--- Begin INPUT DATA ---

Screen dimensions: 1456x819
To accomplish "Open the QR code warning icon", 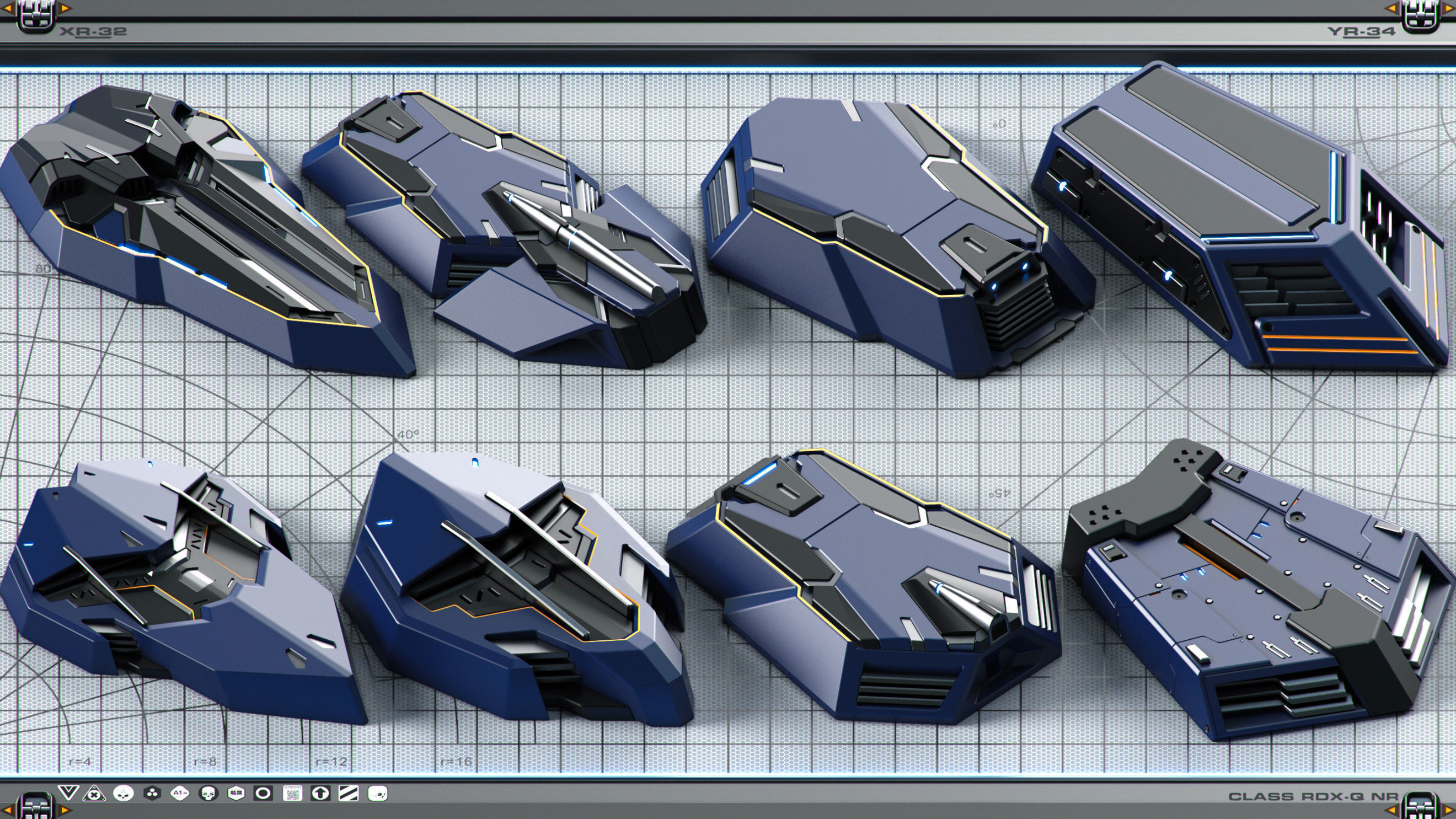I will click(292, 794).
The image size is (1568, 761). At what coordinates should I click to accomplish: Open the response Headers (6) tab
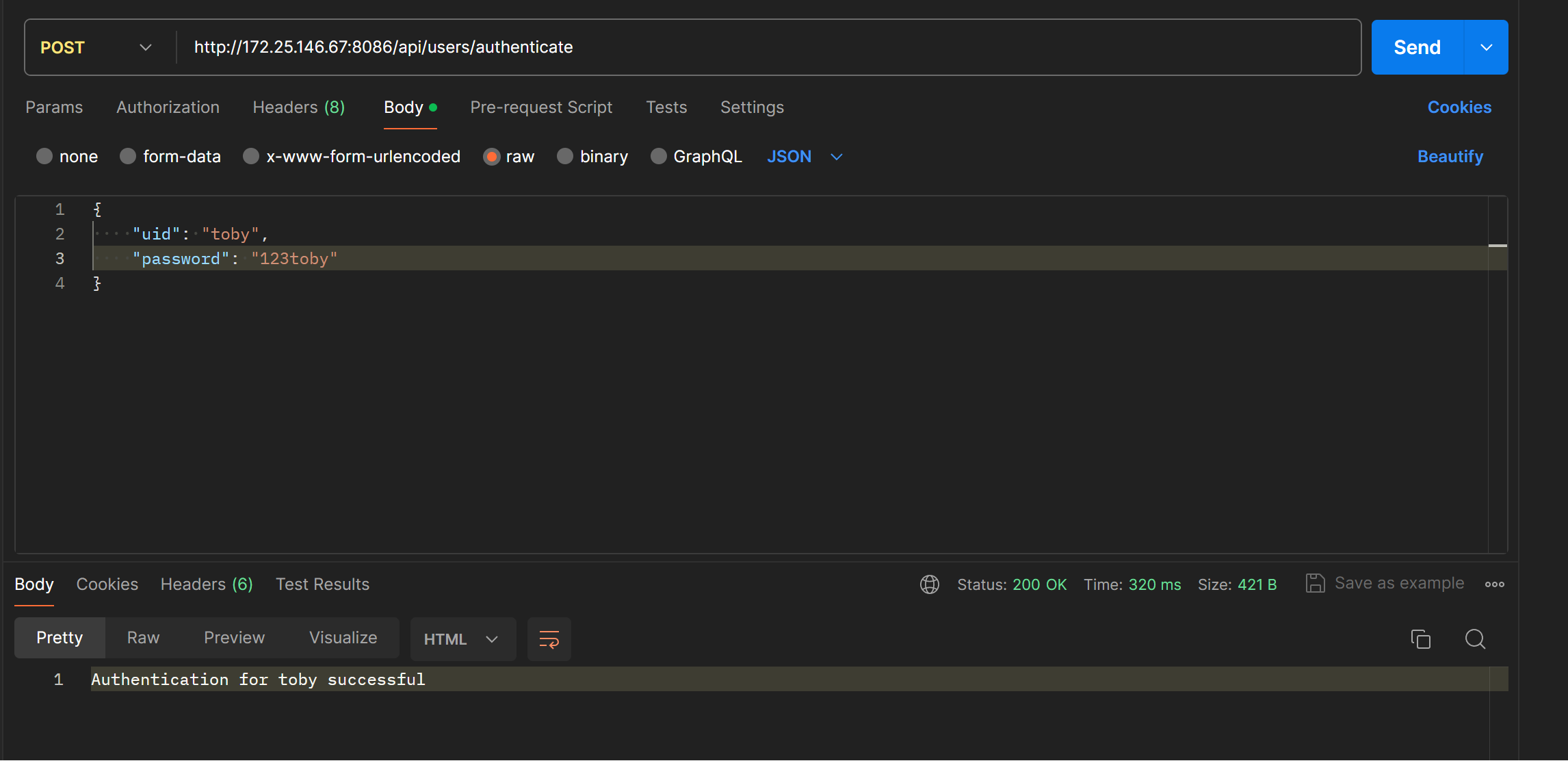coord(207,584)
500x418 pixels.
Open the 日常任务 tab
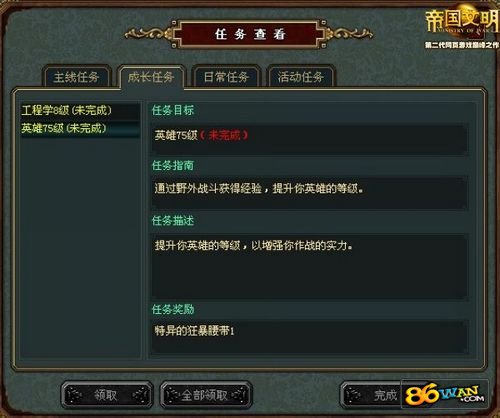click(226, 77)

--- End INPUT DATA ---

Can you give the lines of the listing again from the one containing "The image size" through the end, with "coordinates" changed to "location" and everything else left as is? Leave out the pictures.

• [TASK OUTPUT]
The image size is (1568, 761). At what location should I click to accomplish: Open the response Headers (6) tab
coord(207,584)
500x418 pixels.
Open the 日常任务 tab
click(226, 77)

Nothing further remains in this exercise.